Because the number of middlemen has been drastically reduced, the potential for corruption and manipulation in financial institutions has also been drastically reduced and may even be eliminated from the investment process.

#8 is easier to liquidate

Make it easier to trade in the secondary market of Security Tokens through the licensed Security Tokens trading platform. It is also easier for investors to liquidate Security Tokens.

That being said, not everything is a rainbow. Security Tokens also have some drawbacks.
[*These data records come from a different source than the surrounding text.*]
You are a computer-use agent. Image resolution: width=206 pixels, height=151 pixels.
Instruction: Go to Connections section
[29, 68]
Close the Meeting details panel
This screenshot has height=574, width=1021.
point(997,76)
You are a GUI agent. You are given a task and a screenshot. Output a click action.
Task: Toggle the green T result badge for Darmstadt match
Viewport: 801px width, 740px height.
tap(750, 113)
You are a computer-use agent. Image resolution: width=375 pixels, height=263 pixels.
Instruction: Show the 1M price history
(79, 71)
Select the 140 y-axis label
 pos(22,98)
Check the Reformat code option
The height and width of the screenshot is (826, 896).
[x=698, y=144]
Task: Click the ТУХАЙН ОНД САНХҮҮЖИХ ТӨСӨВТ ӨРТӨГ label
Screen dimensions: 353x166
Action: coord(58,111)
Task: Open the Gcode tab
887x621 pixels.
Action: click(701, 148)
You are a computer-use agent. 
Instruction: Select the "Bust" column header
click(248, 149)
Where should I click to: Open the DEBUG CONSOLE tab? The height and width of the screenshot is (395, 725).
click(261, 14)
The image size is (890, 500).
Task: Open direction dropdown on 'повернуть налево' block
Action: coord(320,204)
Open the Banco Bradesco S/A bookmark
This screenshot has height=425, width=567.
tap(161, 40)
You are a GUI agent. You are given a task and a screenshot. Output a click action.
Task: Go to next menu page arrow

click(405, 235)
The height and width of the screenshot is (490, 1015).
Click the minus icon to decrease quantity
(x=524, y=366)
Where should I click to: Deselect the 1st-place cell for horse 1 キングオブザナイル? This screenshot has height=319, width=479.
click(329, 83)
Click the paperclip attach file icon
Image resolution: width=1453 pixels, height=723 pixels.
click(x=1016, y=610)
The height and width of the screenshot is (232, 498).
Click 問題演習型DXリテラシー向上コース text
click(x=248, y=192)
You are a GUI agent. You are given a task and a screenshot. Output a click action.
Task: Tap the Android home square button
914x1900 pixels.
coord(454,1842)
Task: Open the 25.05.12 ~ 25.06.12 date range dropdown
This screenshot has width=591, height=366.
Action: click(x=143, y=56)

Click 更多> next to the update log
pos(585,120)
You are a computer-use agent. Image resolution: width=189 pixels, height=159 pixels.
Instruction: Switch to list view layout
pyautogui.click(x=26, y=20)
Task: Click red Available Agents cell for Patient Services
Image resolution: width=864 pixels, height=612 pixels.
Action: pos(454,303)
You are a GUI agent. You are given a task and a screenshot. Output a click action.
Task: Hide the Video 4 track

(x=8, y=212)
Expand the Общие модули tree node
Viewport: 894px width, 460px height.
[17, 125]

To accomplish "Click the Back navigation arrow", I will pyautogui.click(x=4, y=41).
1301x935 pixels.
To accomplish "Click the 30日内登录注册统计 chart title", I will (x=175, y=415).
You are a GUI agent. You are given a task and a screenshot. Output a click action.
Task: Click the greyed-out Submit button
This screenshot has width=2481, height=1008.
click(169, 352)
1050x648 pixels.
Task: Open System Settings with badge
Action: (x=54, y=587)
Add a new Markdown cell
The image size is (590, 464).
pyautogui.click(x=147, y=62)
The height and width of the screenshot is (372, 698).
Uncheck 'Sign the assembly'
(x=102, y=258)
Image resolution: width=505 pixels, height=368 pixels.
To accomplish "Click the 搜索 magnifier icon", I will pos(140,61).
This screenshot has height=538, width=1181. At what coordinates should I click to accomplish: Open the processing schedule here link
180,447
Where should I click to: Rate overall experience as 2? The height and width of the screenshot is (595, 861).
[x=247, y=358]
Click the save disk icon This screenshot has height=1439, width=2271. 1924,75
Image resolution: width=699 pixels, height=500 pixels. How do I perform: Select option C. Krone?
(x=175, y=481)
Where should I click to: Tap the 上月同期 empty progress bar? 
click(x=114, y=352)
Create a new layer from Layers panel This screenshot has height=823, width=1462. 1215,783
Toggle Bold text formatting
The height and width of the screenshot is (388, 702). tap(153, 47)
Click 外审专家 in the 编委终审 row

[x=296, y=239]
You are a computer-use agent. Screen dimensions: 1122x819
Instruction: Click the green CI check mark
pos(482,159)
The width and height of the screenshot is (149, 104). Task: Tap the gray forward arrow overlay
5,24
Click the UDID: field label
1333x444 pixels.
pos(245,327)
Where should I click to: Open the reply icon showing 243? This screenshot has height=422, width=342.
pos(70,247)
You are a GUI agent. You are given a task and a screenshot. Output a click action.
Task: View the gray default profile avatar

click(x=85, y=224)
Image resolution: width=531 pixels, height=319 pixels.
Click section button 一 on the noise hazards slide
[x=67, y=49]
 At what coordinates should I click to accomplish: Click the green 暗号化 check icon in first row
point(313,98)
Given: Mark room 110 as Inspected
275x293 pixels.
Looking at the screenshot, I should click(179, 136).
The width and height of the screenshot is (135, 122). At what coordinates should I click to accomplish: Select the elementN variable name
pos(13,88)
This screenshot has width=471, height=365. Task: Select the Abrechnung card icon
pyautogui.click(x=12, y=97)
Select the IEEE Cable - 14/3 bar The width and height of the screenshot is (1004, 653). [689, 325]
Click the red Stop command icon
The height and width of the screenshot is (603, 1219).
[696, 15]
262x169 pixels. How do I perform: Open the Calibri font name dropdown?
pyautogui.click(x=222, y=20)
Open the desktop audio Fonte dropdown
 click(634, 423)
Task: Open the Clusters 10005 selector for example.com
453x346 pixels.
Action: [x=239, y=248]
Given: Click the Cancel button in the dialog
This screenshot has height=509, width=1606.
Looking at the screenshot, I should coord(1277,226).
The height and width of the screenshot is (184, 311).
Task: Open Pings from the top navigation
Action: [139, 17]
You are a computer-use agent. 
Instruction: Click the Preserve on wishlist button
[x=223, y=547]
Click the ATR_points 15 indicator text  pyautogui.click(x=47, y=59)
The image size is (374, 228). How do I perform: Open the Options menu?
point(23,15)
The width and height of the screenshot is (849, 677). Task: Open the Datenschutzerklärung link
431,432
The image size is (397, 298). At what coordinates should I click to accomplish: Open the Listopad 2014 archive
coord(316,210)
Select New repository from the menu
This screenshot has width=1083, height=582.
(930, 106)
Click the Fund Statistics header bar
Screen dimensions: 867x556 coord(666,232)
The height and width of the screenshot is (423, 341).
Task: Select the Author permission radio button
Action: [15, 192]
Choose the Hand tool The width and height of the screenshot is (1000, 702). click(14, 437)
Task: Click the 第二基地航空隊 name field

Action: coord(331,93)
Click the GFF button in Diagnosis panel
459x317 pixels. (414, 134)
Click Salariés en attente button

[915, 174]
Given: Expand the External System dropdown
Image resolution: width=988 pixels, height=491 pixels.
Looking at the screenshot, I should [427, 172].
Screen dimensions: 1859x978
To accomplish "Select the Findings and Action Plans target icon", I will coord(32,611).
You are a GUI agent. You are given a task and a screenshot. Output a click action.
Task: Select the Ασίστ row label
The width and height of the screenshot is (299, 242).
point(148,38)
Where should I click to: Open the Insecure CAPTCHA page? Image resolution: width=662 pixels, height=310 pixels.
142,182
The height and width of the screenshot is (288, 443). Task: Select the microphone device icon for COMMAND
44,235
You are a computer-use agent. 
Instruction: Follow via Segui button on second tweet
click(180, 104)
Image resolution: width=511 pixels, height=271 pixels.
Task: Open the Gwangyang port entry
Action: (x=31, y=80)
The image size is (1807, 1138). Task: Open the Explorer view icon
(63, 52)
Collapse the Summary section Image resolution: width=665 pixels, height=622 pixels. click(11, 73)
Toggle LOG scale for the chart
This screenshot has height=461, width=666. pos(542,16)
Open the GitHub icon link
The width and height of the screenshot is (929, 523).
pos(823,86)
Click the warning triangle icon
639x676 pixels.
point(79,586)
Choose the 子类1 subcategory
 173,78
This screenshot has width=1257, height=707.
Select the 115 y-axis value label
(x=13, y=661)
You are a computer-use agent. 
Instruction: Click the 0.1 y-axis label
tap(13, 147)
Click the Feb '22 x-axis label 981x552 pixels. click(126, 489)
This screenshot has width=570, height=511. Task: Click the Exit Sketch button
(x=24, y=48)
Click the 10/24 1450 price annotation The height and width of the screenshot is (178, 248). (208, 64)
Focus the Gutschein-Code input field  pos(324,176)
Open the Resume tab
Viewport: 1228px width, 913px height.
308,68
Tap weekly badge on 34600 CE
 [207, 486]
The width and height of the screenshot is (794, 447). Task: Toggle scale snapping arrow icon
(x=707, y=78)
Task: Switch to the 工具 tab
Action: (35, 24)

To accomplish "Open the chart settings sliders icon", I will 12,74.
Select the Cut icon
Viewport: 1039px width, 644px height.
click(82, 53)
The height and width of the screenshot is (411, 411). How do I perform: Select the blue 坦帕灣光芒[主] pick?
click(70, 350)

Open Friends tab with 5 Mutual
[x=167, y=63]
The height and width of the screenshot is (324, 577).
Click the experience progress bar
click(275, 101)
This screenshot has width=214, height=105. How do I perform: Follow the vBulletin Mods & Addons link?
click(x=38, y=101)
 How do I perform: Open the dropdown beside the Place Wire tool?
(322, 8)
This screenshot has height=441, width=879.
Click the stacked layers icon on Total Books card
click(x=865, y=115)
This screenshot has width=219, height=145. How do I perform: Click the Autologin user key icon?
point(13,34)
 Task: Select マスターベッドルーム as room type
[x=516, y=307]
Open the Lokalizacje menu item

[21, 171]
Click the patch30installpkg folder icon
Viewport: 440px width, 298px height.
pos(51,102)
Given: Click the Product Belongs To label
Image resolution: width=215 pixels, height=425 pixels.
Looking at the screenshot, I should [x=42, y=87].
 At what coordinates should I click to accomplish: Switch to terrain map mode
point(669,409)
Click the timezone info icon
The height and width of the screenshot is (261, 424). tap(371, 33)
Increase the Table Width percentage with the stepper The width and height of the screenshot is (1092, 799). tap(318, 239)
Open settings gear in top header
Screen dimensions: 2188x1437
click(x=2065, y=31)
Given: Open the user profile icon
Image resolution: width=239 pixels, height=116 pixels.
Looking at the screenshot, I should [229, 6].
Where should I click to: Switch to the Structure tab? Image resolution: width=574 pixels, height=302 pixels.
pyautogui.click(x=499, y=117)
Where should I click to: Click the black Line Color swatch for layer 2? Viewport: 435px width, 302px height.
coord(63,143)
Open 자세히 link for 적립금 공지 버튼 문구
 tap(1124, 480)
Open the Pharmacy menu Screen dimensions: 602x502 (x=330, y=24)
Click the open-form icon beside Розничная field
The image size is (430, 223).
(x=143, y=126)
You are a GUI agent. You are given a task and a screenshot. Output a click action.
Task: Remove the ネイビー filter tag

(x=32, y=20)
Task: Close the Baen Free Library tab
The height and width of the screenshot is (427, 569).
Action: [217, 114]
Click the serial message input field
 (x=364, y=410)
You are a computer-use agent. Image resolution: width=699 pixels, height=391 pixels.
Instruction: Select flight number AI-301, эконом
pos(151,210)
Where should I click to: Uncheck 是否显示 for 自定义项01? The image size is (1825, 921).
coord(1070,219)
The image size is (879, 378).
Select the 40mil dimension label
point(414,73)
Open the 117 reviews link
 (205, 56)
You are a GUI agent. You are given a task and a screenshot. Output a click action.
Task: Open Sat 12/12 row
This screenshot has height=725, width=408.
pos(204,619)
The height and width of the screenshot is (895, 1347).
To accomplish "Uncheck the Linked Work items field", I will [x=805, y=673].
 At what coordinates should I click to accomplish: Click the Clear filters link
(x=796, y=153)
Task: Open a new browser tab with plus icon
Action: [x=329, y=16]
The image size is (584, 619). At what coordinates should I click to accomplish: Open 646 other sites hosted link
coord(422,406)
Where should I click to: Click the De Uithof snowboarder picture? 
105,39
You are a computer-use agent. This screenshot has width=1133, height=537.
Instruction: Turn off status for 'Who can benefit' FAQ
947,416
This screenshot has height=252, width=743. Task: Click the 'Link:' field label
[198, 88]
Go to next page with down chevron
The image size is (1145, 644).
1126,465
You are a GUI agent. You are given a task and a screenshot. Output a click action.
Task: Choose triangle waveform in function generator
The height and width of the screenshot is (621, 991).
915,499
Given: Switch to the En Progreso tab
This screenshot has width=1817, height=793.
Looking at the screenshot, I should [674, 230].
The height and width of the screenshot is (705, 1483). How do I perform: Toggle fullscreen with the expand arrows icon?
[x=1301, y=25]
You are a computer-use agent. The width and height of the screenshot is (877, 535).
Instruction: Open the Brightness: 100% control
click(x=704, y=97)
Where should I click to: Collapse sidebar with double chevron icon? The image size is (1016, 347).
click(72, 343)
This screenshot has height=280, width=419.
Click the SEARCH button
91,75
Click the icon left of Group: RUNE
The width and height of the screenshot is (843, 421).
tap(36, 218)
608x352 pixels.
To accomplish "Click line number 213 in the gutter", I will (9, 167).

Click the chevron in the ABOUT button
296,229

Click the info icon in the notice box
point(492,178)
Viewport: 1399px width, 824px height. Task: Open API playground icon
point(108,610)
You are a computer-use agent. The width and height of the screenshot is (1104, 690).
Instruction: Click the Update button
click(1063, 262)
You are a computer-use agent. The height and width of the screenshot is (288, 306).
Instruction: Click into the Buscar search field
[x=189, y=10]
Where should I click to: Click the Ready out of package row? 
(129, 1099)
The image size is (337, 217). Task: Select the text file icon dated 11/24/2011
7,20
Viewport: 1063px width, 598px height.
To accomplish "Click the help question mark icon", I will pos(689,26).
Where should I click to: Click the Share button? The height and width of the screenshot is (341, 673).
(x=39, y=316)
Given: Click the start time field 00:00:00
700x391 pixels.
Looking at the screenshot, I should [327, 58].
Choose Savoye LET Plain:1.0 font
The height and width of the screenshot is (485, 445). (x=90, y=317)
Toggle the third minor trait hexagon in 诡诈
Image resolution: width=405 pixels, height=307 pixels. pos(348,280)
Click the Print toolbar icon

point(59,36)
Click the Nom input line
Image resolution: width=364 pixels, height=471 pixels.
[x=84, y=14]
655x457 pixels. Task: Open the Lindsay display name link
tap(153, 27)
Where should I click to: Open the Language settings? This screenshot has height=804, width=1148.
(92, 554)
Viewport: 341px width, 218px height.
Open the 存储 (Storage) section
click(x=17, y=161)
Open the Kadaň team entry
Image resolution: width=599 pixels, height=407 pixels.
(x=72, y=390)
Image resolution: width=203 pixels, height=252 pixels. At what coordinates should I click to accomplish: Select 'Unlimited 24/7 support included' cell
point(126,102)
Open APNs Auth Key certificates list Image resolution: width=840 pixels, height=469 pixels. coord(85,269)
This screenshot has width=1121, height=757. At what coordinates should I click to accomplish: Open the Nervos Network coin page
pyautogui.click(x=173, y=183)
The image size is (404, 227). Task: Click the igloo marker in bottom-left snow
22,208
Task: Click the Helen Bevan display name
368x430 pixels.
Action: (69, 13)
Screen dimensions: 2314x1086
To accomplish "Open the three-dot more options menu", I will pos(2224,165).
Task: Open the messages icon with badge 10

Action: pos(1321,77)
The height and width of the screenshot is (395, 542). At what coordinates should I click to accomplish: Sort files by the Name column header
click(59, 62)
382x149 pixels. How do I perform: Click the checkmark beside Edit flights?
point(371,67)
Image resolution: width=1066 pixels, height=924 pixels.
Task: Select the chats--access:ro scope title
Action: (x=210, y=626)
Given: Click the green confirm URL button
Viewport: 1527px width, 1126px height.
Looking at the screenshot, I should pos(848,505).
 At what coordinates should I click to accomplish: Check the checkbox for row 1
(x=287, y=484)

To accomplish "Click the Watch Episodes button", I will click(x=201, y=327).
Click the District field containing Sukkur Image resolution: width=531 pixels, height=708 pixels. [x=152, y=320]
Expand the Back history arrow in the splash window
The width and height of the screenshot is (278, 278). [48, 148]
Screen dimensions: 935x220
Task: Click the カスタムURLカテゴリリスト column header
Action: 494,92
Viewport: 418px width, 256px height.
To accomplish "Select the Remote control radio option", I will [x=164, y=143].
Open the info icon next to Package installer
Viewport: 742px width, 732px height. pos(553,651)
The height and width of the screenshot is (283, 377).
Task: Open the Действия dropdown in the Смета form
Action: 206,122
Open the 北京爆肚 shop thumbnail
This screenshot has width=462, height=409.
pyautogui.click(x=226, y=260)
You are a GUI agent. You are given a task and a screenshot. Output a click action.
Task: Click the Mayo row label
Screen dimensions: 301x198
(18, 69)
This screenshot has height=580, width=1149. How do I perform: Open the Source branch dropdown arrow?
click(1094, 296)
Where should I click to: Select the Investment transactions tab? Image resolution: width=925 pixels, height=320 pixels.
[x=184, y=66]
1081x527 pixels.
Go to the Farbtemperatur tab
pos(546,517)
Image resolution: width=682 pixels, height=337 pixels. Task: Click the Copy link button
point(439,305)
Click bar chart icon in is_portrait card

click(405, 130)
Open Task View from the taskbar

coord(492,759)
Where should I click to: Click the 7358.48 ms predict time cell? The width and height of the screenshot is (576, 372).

Does Security Tokens have drawbacks?

Eliminating the middleman is often seen as a huge advantage. However, you can’t have your cake and eat it. There are some disadvantages that always come with Security Tokens. The elimination of middlemen shifts responsibility in transactions to buyers and sellers.

These middlemen, or financial institutions, perform many important functions in the ecosystem, such as underwriting deals, preparing marketing materials, soliciting investor interest, high-security insurance, and compliance oversight.

Many critics argue that issuers will not be able to perform these functions successfully without traditional financial institutions. We need to wait and see if there is any basis for these concerns.

conclusion

When the SEC ruled that Bitcoin and Ethereum were not securities, the crypto community breathed a sigh of relief. So far, Security Tokens has a much smaller market share than Utility Tokens, but in 2018, Security Tokens could become huge and quickly accepted by all. The belief is that a lot of capital will flow from Wall Street to Security Tokens, not Utility Tokens.

This shift is happening because Security Tokens are perceived as more secure because of strict regulations.

SPICE Venture Capital founder Carlos Domingo expertly summed up his view on the potential size of the Security Tokens market:

“It is inevitable that Security Tokens will transform currencies in the same way that Bitcoin has, because they provide immediate, fluid economic benefits and rapid income delivery to their owners. Every kind of ownership can be tagged, and it’s a huge potential market of trillions of dollars.”